[Word and element location records]
***

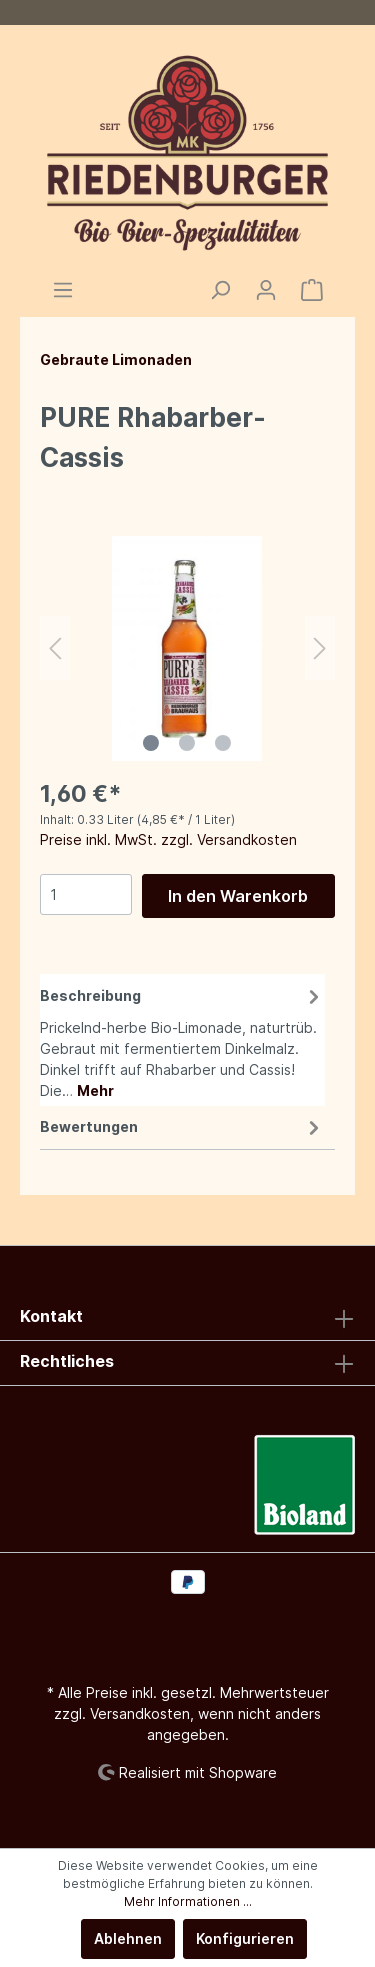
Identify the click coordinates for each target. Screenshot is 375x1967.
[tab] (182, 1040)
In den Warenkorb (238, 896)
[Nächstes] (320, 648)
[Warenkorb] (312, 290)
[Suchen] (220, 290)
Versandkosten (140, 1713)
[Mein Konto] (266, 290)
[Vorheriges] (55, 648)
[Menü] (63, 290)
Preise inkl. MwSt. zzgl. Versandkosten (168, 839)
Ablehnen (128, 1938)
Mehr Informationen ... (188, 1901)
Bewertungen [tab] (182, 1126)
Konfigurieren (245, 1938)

***

--- Task instructions ---
Can you rewrite every one of the lines above with its wording unchanged, but increase both numbers in each answer's coordinates by 141? Leave the picture out.

--- Written answer ---
Identify the click coordinates for each target. Screenshot is 375x1967.
[tab] (323, 1181)
In den Warenkorb (379, 1037)
[Nächstes] (461, 789)
[Warenkorb] (453, 431)
[Suchen] (361, 431)
Versandkosten (281, 1854)
[Mein Konto] (407, 431)
[Vorheriges] (196, 789)
[Menü] (204, 431)
Preise inkl. MwSt. zzgl. Versandkosten (309, 980)
Ablehnen (269, 2079)
Mehr Informationen ... (329, 2042)
Bewertungen [tab] (323, 1267)
Konfigurieren (386, 2079)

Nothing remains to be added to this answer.